Bluesky’s new Attie app uses AI to give you full control over your social feed


Bluesky’s new Attie app uses AI to give you full control over your social feed

The standalone app, built on the AT Protocol and powered by Anthropic’s Claude, was unveiled at the ATmosphere conference by Jay Graber, who stepped back from Bluesky’s CEO role specifically to build it. It’s currently invite-only, with a waitlist open.

Bluesky’s best-known differentiator from X and Threads has always been its custom feed system, the ability to subscribe to algorithmically curated streams built by anyone, not just the platform. The problem has been that building those feeds required knowing how to write code.

Attie, a new standalone app unveiled at Bluesky’s ATmosphere developer conference over the weekend, is designed to close that gap entirely.
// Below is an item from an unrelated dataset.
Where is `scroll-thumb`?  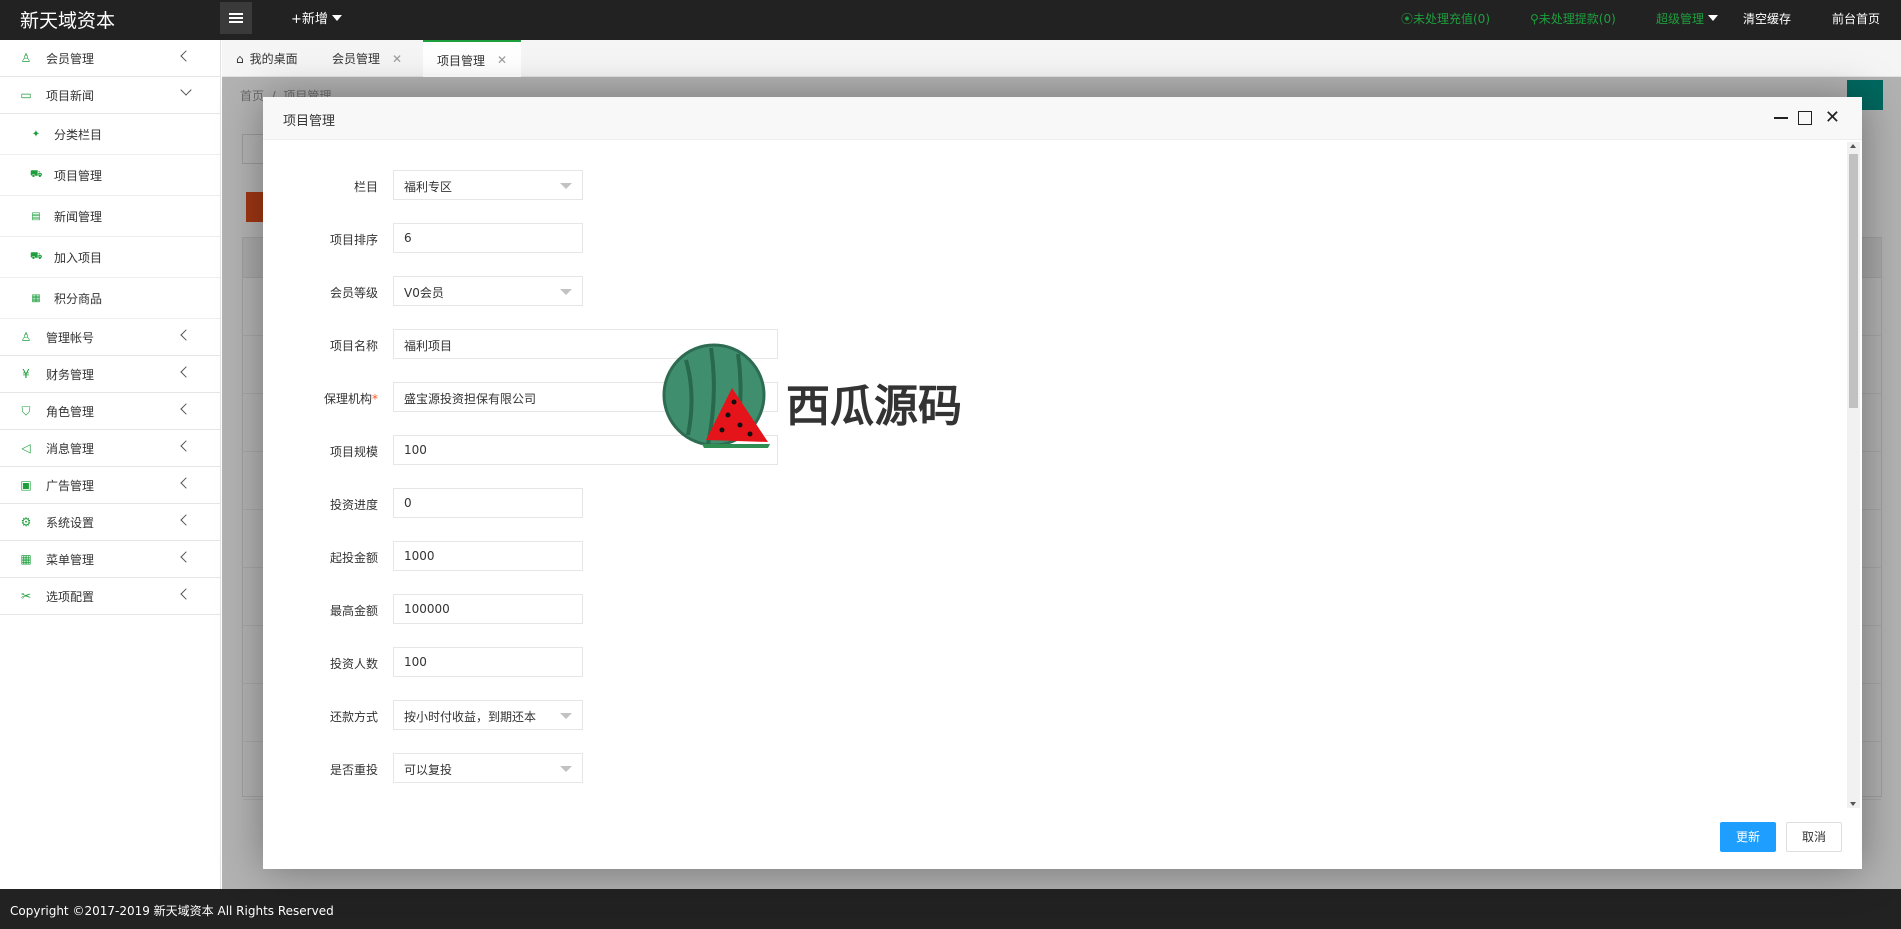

Attie lets users build personalised social feeds by describing what they want in plain language, the same way they would talk to any other AI assistant.

Examples on the app’s website include prompts like “Show me electronic music and experimental sound from people in my network” or “Builders working on agent infrastructure and open protocol design.”

The app translates those descriptions into working feeds, which can then be used within Bluesky or any other application built on the AT Protocol.

It runs on Anthropic’s Claude under the hood. At launch, Attie is invite-only and available initially to ATmosphere conference attendees; a public waitlist is open.

The app was built by Jay Graber and a newly formed team called the Exploration team. Graber, who co-founded and was Bluesky’s CEO, stepped back from the operational role a few months ago to return to building.

Toni Schneider, a partner at True Ventures, one of Bluesky’s backers, has taken over as interim CEO. Graber presented Attie at ATmosphere alongside Bluesky CTO Paul Frazee.

Attie is a standalone product, not a feature of the Bluesky app, and it is built on the AT Protocol, the open-source decentralised framework that underpins Bluesky and a growing ecosystem of other applications, collectively referred to as the Atmosphere.

Users sign in with their Atmosphere login, which means their existing Bluesky account works. Because the AT Protocol is an open data system, Attie can immediately understand a user’s interests and social context across the whole ecosystem, not just Bluesky itself.

The longer-term roadmap for Attie goes further: the plan is to allow users to vibe-code their own social applications from scratch, not just customise feeds. Schneider described it as “the beginning of just having a lot more people be able to build on top of the Atmosphere.”

Bluesky’s Jay Graber was explicit about the philosophy behind the product. In a blog post accompanying the launch, she wrote that major platforms “aren’t trying to fix” the problem of AI-driven signal degradation on social media: “They’re using AI to increase the time users spend on-platform, to harvest training data, and to shape what users see and believe through systems they can’t inspect and didn’t choose.”

Attie is framed as the inverse: AI that gives users control over their own algorithmic environment rather than removing it. The company, which recently raised $100 million and counts more than 43 million users, has positioned Attie as its dedicated sandbox for agentic social experimentation, separate from the main Bluesky app that those users rely on.